Poster Presentation 2nd Australian Cancer and Metabolism Meeting 2017

Analysis of Basal and Hormone-Stimulated Lipolysis of Peri-Prostatic Adipose Tissue from Men with Localised Prostate Cancer (#55)

Dushan Miladinovic 1 , Thomas Cusick 2 , Anne-Maree Haynes 2 , Phillip Stricker 3 , Lisa G Horvath 4 5 , Andrew J Hoy 1
  1. The University of Sydney, The University Of Sydney, NSW, Australia
  2. Cancer Division, The Kinghorn Cancer Centre/Garvan Institute of Medical Research, Darlinghurst, NSW, Australia
  3. Department of Urology, St Vincent’s Private Hospital, Sydney, NSW, Australia
  4. Cancer Division, The Kinghorn Cancer Centre/Garvan Institute of Medical Research, Darlinghurst, New South Wales, Australia
  5. Chris O’Brien Lifehouse, Camperdown, NSW, Australia

Periprostatic adipose tissue (PPAT) is a visceral adipose tissue pad surrounding the prostate. Interestingly, the thickness of the PPAT correlates with higher Gleason score, an index of histological disease grade, in prostate cancer (PCa); suggesting PPAT influences disease aggressiveness. However, little is known about the functional phenotypes of PPAT or whether the biology of PPAT is associated with PCa disease markers or patient metabolic profile. Therefore, this study assessed lipolysis of both PPAT and subcutaneous adipose tissue (SAT) in men with PCa and correlated these outcomes to patient metabolic profile and clinical parameters.
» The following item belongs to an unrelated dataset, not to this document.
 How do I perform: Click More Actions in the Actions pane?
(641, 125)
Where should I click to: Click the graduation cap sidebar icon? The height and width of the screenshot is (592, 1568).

A pilot study was performed in PPAT collected from 15 men, with explants incubated in Krebs buffer alone or containing 10 nM insulin, 1 µM isoproterenol (IsoH), 10 nM isoproterenol, or 1 nM DHT with glycerol and fatty acid concentrations measured. Men with a primary Gleason score (PGS) of 4 (n=7) were more likely to have a higher BMI compared to PGS of 3 (n=8; P=0.1), concomitant with a trend towards enhanced suppression of PPAT lipolysis by insulin in PGS 4 compared to PGS 3 (P=0.13). IsoH increased lipolysis in all samples, but there was significant heterogeneity in response to other stimuli. Recently, we observed that basal and hormone-stimulated fatty acid release was similar between PPAT and SAT. Similar to the first study, all samples responded to IsoH, but heterogeneity in response to other stimuli.

In conclusion, early results suggest PPAT lipolysis may vary with disease grade, and that the responsiveness of PPAT to stimuli varies between patients. Ongoing studies aim to characterise the relationships between PPAT lipolysis, whole-body metabolic profile and PCa in larger patient cohorts.